Два месяца до этого, в последних числах декабря Толстой просил А. А. Толстую найти ему доступ к секретным делам декабристов.*) Теперь, в конце марта, у него к ней другая просьба:
*) Известно, что до конца января 1879 года Толстой пытается получить доступ к секретному делу декабристов.
"Другая моя просьба к Вам, чтобы мне были открыты архивы секретных дел времен Петра 1, Анны Иоанновны и Елизаветы. Я был в Москве преимущественно для работ по архивам*) (теперь уже не декабристы, а 18-й век, начало его – интересует меня), и мне сказали, что без высочайшего разрешения мне не откроют архивов секретных, а в них все меня интересующее: самозванцы, разбойники, раскольники…"(62.477).
*) Толстой был в Москве несколько дней 19 – 24(?) марта 1879 года
17 апреля – Фету:
"Декабристы мои Бог знает где теперь, я о них и не думаю…"(62.483).
Что произошло? В чем причина этой в высшей степени странной перемены? – Удивленные друзья в письмах спрашивают его, но Толстой упорно не отвечает или отговаривается.
"По какой-то причине он как бы стеснялся говорить об этом" . – Констатирует Н. Н. Гусев*). И действительно,такая расточительность по отношению к самому себе и своей творческой жизни трудно постигаема. Впрочем через 13 лет Толстой все же объяснял, что он оставил работу над романом потому, что не нашел в ней "общечеловеческого интереса"(17.514). Запомним это высказывание Толстого.
*) Гусев, там же с. 531
И прежде, лет пять назад, в творческой биографии писателя был случай прекращения работы над романом о Петре Первом, долгое время занимавшим Толстого. Но происходило это не так внезапно и по причинам известным, веским и ясным. Не то с "Декабристами". До конца дней своих Толстой восторгался декабристами, во всяком случае никогда не разочаровывался в них*), как это произошло с восприятием личности и дел Петра Великого и его окружения. Да и задуман был роман далеко не только о декабристах.
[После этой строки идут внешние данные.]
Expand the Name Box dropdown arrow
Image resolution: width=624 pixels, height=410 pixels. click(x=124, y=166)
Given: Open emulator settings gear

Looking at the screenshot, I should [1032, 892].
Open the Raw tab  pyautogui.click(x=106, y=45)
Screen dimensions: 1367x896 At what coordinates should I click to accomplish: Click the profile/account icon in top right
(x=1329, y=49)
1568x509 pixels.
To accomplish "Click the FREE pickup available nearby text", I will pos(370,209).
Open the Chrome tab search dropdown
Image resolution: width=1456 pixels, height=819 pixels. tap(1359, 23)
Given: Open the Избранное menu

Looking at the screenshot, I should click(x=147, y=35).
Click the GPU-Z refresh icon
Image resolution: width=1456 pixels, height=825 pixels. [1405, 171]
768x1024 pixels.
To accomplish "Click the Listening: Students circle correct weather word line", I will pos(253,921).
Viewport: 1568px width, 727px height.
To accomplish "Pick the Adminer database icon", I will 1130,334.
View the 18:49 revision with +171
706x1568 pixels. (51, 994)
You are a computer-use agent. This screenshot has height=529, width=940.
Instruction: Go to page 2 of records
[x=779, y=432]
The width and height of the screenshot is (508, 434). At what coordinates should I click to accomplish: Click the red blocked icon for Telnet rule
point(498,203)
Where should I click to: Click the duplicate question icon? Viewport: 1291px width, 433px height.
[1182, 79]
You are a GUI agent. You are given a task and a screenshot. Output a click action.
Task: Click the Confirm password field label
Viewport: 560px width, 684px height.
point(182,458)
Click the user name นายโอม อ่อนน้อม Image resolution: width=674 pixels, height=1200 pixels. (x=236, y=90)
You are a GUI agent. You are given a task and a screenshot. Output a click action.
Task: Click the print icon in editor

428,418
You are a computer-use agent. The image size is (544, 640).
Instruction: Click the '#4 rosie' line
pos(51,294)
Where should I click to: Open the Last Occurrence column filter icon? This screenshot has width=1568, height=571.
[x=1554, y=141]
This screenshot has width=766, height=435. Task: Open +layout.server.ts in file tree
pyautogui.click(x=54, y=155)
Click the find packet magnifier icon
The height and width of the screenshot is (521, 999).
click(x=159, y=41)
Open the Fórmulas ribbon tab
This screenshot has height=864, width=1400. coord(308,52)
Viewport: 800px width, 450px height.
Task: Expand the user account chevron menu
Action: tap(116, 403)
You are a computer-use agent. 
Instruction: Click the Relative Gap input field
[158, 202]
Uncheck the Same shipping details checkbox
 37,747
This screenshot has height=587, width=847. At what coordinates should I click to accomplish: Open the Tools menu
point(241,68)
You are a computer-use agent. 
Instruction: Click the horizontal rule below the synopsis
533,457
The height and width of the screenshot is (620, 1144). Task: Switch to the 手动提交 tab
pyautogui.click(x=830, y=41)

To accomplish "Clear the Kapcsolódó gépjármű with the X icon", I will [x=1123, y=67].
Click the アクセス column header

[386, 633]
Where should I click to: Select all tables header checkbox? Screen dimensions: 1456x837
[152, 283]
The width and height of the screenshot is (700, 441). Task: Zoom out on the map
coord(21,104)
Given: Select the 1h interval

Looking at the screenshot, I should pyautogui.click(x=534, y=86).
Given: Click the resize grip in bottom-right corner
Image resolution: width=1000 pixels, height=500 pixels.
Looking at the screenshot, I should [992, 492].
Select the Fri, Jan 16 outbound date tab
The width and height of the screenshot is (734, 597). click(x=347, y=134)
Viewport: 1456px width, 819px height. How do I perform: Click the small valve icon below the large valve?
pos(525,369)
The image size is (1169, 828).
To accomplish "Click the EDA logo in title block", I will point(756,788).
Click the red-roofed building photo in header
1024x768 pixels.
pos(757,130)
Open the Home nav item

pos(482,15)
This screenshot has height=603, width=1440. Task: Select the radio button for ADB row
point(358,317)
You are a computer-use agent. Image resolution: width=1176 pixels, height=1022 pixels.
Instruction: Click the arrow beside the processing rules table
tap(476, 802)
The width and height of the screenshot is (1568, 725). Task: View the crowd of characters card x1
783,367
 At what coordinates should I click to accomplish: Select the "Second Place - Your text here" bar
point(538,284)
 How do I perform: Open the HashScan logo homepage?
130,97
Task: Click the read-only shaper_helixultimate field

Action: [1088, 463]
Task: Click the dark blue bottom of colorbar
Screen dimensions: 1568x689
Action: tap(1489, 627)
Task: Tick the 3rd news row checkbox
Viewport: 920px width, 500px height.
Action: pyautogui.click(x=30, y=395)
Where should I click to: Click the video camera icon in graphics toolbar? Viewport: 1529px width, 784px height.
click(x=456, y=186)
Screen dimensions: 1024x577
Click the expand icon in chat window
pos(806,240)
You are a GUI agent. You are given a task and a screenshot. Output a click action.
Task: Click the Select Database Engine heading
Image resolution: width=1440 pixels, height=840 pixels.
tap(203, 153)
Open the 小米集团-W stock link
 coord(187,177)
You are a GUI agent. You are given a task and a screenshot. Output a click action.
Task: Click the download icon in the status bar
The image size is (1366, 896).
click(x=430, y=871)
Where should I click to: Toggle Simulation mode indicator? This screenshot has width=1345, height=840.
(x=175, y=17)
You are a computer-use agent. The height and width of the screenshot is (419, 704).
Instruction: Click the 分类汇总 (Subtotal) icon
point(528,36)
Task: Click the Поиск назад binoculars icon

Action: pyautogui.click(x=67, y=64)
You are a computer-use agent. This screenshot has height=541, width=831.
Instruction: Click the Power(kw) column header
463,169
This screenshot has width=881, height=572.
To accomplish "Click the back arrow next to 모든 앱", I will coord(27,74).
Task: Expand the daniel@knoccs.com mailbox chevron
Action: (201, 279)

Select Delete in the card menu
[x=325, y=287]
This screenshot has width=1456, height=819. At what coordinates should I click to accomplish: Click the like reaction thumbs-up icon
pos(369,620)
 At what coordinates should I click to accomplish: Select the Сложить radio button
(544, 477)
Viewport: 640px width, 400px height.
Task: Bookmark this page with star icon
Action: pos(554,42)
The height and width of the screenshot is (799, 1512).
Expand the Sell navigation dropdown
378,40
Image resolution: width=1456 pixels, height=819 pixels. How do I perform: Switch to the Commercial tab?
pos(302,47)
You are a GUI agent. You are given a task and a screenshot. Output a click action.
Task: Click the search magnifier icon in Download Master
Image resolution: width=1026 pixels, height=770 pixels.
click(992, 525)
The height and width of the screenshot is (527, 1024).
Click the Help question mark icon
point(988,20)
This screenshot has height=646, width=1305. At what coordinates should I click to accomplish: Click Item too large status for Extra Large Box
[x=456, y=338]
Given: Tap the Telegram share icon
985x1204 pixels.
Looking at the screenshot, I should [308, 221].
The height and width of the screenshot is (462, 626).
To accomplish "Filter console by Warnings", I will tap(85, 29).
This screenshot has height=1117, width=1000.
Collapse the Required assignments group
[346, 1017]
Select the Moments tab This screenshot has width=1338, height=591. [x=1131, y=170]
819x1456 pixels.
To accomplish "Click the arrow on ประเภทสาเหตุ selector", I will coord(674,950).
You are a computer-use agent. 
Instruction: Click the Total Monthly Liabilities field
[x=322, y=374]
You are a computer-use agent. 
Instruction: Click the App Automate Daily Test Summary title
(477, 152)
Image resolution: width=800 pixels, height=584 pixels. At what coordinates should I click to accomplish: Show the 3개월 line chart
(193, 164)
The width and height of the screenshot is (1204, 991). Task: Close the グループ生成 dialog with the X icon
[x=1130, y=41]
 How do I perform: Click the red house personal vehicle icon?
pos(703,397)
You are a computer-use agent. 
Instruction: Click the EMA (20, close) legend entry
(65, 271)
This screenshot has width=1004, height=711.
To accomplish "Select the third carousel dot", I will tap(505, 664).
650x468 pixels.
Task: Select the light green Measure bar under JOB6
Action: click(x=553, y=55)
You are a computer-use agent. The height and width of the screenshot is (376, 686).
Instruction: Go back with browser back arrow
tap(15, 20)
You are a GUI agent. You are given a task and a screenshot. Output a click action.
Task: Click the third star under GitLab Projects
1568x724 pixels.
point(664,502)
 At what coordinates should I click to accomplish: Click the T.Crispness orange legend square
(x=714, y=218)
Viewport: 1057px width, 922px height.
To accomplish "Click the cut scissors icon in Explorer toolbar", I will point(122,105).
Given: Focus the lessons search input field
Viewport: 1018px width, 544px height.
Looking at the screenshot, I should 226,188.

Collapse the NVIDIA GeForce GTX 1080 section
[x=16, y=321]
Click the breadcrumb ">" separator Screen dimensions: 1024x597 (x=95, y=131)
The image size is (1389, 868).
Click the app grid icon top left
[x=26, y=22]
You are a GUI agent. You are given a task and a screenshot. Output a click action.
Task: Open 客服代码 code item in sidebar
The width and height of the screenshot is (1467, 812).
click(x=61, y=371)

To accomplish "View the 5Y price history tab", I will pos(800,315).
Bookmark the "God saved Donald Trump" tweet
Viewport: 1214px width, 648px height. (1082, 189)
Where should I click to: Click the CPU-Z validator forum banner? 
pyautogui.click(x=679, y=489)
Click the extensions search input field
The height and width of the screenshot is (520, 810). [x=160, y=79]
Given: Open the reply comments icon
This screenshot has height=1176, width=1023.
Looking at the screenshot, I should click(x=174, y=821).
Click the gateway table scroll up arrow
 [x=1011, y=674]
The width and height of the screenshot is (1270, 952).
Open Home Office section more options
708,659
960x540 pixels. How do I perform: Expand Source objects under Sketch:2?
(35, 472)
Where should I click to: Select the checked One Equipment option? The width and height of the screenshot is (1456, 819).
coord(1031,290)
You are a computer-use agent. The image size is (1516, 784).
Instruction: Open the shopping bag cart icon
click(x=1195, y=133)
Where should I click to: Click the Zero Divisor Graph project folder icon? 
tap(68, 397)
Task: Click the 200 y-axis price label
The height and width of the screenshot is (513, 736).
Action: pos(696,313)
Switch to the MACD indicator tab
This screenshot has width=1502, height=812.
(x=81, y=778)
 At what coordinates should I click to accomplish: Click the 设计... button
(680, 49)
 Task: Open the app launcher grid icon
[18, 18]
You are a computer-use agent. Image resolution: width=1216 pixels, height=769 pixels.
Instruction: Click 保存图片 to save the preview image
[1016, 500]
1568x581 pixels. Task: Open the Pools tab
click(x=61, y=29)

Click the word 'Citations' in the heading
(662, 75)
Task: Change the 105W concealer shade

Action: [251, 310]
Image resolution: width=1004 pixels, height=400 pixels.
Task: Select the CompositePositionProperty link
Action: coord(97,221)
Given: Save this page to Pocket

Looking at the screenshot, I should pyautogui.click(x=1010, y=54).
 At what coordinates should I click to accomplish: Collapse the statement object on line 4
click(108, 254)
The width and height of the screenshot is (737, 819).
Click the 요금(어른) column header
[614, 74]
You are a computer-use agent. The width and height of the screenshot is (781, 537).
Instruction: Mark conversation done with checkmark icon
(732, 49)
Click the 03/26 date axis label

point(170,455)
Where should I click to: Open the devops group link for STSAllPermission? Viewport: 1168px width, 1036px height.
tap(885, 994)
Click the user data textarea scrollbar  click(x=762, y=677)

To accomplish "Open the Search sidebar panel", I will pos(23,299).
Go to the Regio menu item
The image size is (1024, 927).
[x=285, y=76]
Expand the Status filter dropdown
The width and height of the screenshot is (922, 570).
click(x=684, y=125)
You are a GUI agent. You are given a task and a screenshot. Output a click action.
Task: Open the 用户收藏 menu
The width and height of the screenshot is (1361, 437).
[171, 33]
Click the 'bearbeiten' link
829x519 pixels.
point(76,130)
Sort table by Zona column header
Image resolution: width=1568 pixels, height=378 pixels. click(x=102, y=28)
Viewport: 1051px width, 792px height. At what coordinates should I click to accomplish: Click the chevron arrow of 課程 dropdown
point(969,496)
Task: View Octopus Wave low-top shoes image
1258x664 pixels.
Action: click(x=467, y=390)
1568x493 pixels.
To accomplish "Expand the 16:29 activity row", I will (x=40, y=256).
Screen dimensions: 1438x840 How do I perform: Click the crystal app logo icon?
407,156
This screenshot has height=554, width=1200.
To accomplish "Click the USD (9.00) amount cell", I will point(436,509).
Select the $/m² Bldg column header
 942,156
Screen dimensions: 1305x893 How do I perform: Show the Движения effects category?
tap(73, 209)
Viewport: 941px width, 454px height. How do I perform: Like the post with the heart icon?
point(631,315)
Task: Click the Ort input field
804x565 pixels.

*) "Это были люди все как на подбор, – говорил Толстой в 1905 году, – как будто магнитом провели по слою сора с железными опилками, и магнит их повытаскивал. Мужицкого слоя магнит этот не дотрагивался" (Д.Маковицкий "Яснополянские записки" кн. 4 с.148 М. 1979г.).
"Декабристов" из души Толстого вытравил замысел другого произведения – самого, пожалуй, амбициозного в его творческой жизни.
Льву Николаевичу всегда важно было оттолкнуться от реального события. Где-то Толстой наткнулся на упоминание о своем дальнем родственнике из рода князей Горчаковых, который сделал блестящую карьеру, но был уличен в темных делах и судим во времена Павла. Лев Николаевич даже не знал имени князя, но знал, что "это лицо – узел всего"(62.463) и попытался разведать о нем все, что возможно. Выяснив кое-что, он тотчас, – не прекращая работу над "Декабристами", – начал повесть, которую в последнем из начатых вариантов назвал "Труждающиеся и обремененные".
В повести действуют "два Василия" (вспомните "двух Алексеев": Каренина и Вронского). Это князь Василий Горчаков и в один день с ним родившийся другой Василий, взятый в господский дом подкидыш, который обучался вместе с князем и впоследствии стал на правах слуги спутником в его, князя, жизни. Слуга Василий – человек трудящийся душою, стремящийся подняться над собою. Душа же князя Василия обременена страстями, погоней за почестями и богатством, завершившейся преступлением и позором. Мы чуть выше упоминали о такого рода противостоянии двух позиций в жизни. Эпиграф к повести говорит сам за себя: "Возьмите иго Мое на себя и научитесь от Меня, ибо Я кроток и смирен сердцем". Слова эти обращены Иисусом ко "всем труждающимся и обремененненым"(Мф. Х1,28-29).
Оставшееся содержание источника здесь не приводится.